3. Congruence vs. Modus Vivendi
The chapter initially distinguishes these two “strategies of reconciliation” in terms of whether we attempt to minimize or eliminate conflicts between law and citizens’ integrity. It seems to me, however, that minimization and elimination don’t represent different strategies. Elimination is just a special case of minimization, when it turns out that we can minimize all the way to zero. We can always hope to eliminate integrity-law conflicts, but if should turn out that the best we can do is to reduce them to some low level, that would an unfortunate fact, but I don’t see how it would provide a criterion for assessing different conceptions of public justification.

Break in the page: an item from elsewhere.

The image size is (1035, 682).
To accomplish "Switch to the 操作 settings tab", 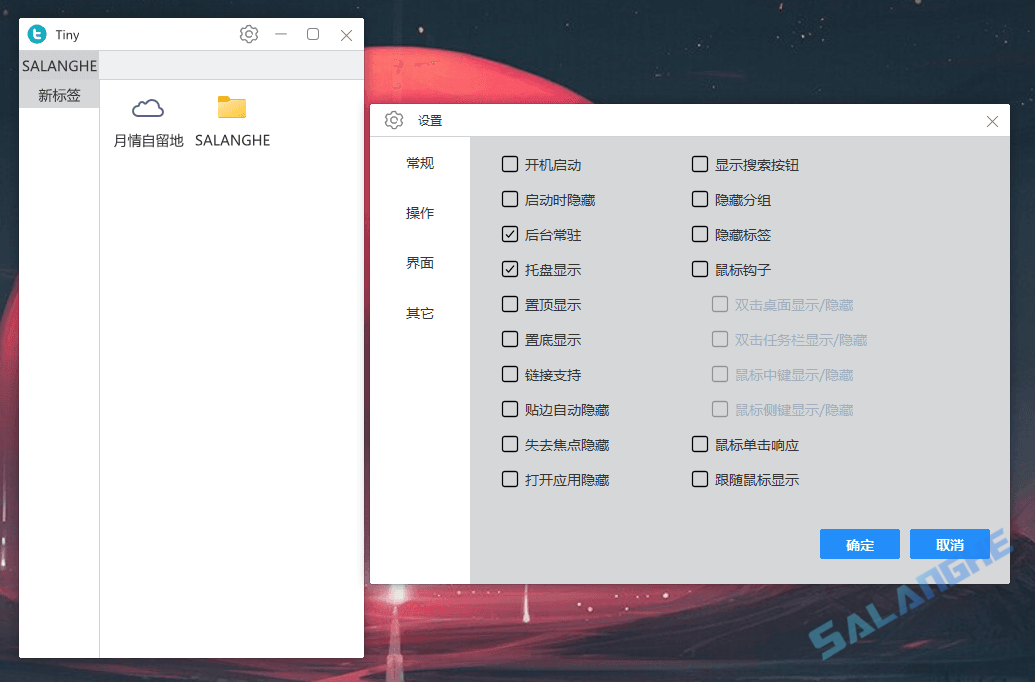I will point(420,213).
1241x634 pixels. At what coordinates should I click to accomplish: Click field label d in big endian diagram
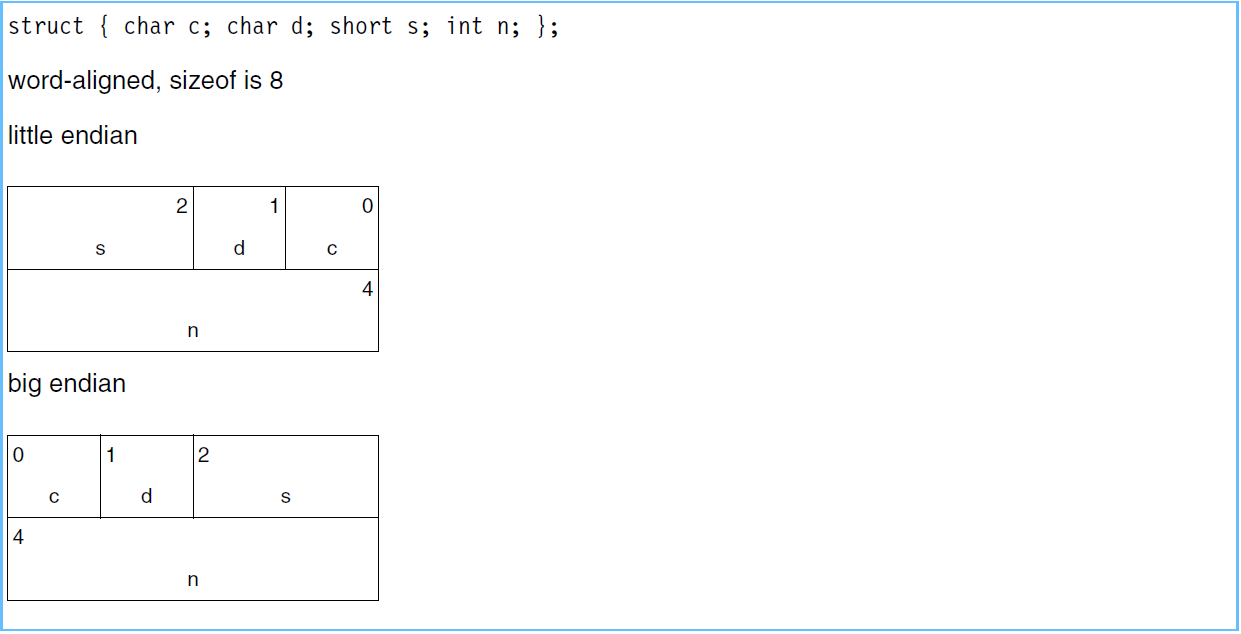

The chapter also distinguishes the two strategies in terms of internalization vs. mere compliance. Congruence involves recognizing that a given law is the rule one has most moral reason to accept, so that one identifies the rule as “one’s very own.” In contrast, modus vivendi involves accepting that one has reason to comply with a rule despite not accepting it as one’s own. This use of the term “modus vivendi” seems misleadingly broad. Ordinarily, the term refers to an agreement that is conditional on there being a balance of power, in contrast with a situation in which the parties involved accept the arrangements independent of the balance of power. An agreement might be power-independent, however, even if the parties involved haven’t reached the full congruence that Vallier hopes for, i.e. even if they are accepting trade-offs between integrity and public justification. I might comply with a law even though from my own distinctive religious or philosophical point of view it is morally flawed, because I recognize that the law is justified based on the balance of reasons acceptable to all qualified points of view. I take myself to have principled reasons for accepting the principle of public justification, and I do so based on my own religious or philosophical convictions, so my agreement is not conditional on the balance of forces, but my agreement is not wholehearted either, because I agree only given the fact of reasonable pluralism, which I find in certain respects regrettable. I have reached a principled resolution of the conflict of values I experience, in political life, but I have not eradicated or dissolved this conflict – I have not achieved a “complete harmonization” of my reasons. Such harmonization would be a good thing, but how does recognizing this goodness help us identify the best conception of public reason?